So sometime Saturday night during our French inspired chicken dinner with French cafe music playing in the background I remembered something. I remembered that Richard was due to read the narrator part of the Gospel of the Passion at St. Mary’s of the Lake Parish in Uptown on Palm Sunday. I know this because in a very selfless way he invited me to join him at Mass on that day as I’m sure he invited many others. I told him I would love to if I happened to be in town but I wasn’t sure. As always he deflected any sense of obligation and told me that he would be delighted if it so worked out. As it turned out it worked out, but in a way I never imagined or had hoped for.
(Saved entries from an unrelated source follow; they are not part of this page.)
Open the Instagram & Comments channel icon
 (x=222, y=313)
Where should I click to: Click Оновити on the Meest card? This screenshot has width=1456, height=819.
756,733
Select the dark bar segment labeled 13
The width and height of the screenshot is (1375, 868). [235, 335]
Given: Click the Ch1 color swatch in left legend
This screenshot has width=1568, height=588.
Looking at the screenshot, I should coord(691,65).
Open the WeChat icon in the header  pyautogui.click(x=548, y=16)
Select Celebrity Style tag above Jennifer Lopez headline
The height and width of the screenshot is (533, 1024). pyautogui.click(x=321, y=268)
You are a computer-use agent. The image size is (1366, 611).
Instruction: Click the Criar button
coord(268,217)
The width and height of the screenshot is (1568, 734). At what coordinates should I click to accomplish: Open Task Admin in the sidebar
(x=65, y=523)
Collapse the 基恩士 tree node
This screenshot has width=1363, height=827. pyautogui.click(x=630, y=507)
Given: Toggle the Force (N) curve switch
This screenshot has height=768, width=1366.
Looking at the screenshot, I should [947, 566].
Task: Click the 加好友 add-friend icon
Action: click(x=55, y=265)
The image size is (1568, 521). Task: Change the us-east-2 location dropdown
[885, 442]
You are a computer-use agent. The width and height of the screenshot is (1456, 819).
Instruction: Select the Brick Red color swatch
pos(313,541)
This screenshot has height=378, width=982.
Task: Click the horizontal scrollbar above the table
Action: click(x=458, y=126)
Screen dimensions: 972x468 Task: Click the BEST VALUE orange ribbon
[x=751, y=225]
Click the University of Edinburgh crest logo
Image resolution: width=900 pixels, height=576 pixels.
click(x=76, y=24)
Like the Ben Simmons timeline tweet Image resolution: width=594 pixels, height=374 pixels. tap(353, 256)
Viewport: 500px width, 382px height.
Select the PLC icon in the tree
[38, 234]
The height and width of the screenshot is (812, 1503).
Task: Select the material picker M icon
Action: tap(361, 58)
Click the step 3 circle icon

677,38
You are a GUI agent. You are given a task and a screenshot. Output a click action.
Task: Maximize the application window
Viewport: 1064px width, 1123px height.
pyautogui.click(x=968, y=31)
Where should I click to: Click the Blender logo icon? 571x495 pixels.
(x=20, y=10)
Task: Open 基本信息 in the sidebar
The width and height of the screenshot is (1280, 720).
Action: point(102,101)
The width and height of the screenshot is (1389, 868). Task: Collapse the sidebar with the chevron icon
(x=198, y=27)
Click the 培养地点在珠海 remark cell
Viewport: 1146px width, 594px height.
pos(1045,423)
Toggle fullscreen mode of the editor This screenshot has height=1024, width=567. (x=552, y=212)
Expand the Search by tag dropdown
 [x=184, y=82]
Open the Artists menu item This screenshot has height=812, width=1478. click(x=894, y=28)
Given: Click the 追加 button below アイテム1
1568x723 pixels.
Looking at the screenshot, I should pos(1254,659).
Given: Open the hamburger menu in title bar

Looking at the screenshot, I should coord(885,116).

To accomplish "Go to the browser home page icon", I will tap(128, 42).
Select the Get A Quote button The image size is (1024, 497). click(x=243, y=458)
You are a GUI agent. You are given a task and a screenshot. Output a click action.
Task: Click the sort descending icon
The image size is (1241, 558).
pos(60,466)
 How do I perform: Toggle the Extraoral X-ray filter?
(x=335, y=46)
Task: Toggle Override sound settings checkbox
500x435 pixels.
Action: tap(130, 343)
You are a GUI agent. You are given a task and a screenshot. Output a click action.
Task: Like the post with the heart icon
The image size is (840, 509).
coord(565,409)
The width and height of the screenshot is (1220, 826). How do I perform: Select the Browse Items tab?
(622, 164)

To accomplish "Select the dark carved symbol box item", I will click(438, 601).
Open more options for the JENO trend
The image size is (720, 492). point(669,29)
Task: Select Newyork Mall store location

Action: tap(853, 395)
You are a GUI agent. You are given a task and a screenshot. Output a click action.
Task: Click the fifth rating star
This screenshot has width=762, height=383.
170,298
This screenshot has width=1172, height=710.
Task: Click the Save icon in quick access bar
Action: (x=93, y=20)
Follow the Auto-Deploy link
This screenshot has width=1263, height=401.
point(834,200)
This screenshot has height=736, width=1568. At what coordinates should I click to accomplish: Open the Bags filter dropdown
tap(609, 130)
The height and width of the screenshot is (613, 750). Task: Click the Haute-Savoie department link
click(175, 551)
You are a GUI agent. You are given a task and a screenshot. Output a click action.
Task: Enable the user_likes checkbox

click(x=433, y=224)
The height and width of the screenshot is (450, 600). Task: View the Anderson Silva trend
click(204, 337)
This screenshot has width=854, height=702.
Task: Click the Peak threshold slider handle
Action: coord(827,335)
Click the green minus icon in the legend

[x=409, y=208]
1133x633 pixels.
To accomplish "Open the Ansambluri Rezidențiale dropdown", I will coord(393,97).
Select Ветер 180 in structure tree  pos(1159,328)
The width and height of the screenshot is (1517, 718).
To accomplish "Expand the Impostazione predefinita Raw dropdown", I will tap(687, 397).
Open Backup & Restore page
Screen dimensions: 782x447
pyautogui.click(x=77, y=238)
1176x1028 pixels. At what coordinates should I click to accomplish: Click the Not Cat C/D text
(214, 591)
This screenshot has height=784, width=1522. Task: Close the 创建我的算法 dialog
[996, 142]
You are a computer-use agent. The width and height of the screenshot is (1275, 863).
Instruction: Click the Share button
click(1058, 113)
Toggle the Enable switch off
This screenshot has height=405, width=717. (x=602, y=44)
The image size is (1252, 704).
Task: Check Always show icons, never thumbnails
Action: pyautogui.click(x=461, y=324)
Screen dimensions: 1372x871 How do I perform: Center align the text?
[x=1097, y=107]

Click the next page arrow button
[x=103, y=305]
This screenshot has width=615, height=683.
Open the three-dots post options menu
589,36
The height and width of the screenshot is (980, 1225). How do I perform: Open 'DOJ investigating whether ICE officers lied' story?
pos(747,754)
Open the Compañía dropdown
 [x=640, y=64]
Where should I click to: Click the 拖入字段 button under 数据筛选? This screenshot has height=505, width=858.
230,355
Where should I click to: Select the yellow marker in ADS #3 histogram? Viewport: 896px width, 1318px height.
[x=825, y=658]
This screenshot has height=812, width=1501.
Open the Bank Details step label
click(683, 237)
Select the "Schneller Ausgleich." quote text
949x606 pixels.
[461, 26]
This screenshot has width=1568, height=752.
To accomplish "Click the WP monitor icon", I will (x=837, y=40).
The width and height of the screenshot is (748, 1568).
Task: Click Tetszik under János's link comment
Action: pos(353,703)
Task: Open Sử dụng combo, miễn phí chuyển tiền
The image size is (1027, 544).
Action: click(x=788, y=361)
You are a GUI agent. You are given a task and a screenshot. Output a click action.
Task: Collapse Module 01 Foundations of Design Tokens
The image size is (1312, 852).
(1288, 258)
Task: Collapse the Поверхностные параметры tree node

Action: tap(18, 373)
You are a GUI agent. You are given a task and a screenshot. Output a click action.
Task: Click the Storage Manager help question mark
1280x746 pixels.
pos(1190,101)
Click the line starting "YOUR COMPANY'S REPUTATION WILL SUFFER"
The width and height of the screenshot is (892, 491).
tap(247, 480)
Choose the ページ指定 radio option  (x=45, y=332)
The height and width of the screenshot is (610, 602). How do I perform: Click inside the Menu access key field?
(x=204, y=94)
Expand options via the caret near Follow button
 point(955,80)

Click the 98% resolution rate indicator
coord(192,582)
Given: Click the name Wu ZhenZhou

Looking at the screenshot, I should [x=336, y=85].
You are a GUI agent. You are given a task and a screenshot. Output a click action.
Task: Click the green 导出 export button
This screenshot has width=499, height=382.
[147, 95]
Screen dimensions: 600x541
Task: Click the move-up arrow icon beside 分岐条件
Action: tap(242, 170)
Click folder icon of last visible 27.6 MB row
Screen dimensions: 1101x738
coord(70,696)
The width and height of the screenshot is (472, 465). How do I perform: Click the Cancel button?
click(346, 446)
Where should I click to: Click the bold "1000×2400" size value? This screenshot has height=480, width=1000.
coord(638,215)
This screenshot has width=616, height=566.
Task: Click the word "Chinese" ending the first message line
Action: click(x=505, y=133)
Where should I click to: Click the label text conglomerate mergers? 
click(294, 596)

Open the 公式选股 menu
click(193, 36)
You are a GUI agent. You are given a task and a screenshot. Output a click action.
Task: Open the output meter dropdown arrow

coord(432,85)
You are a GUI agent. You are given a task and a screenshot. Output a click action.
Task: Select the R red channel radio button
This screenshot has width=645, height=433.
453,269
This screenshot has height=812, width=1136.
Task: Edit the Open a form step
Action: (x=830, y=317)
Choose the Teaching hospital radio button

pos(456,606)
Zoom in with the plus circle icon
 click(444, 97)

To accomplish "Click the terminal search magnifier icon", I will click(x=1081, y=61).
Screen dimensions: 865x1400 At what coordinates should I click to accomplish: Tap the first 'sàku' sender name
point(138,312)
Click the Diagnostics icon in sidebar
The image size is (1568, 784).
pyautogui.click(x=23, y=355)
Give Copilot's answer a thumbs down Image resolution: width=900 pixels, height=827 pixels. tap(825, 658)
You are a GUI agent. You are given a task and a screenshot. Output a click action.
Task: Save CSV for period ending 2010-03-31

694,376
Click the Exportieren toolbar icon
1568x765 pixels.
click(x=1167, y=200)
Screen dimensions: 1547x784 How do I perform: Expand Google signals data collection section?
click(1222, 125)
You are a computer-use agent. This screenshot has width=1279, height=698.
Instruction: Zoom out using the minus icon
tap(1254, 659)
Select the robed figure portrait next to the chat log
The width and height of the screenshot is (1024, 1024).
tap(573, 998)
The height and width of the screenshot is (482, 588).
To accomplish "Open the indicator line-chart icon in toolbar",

So Christiana and I woke up Sunday morning and got ready for Mass and were comforted to know that we would be on Richard’s home court even if he would not be reading. What happened exceeded even my wildest expectations. As we arrived at the beautiful church we saw that the 8 a.m. service was just exiting. We found a priest on the steps of the church who was greeting exiting worshipers. I introduced myself and asked him if he knew Richard Harsch. He responded that indeed he did and then I told him the news. Like many over the last few days he heard the news by being taken back and shocked. He asked what happened and offered his sympathy. He then proceeded to take us into the church and introduce us to other priests and lectors and parishioners who all came up and offered their sympathy and kind words and told stories of how Richard influenced their lives even in the six short months he had been attending St. Mary’s. The depth to which I continue to be humbled by this man’s life seems to know no ending point.
Just before the service started Father Jim came over to us with an usher and asked us if we would like to bring up the gifts. If you are not Catholic or are less familiar with a typical mass, bringing up the gifts amounts to taking up the bread and the wine to the altar before communion so that the priest can bless them before sharing in the Eucharist. I can’t imagine a more deeply touching or appropriate honor on this day and so with a few tears in my eyes we graciously accepted the offer and the Mass proceeded. All during the morning I felt a sense of Divine presence and knew that of the many times Richard asked to attend Mass with him and of the very few times I accepted that this would be the most special. I wished I was sitting next to him but in a way I understood I was. We had gathered palms to share with a few others who could not join us and we held them in honor and took them home until we could pass them on.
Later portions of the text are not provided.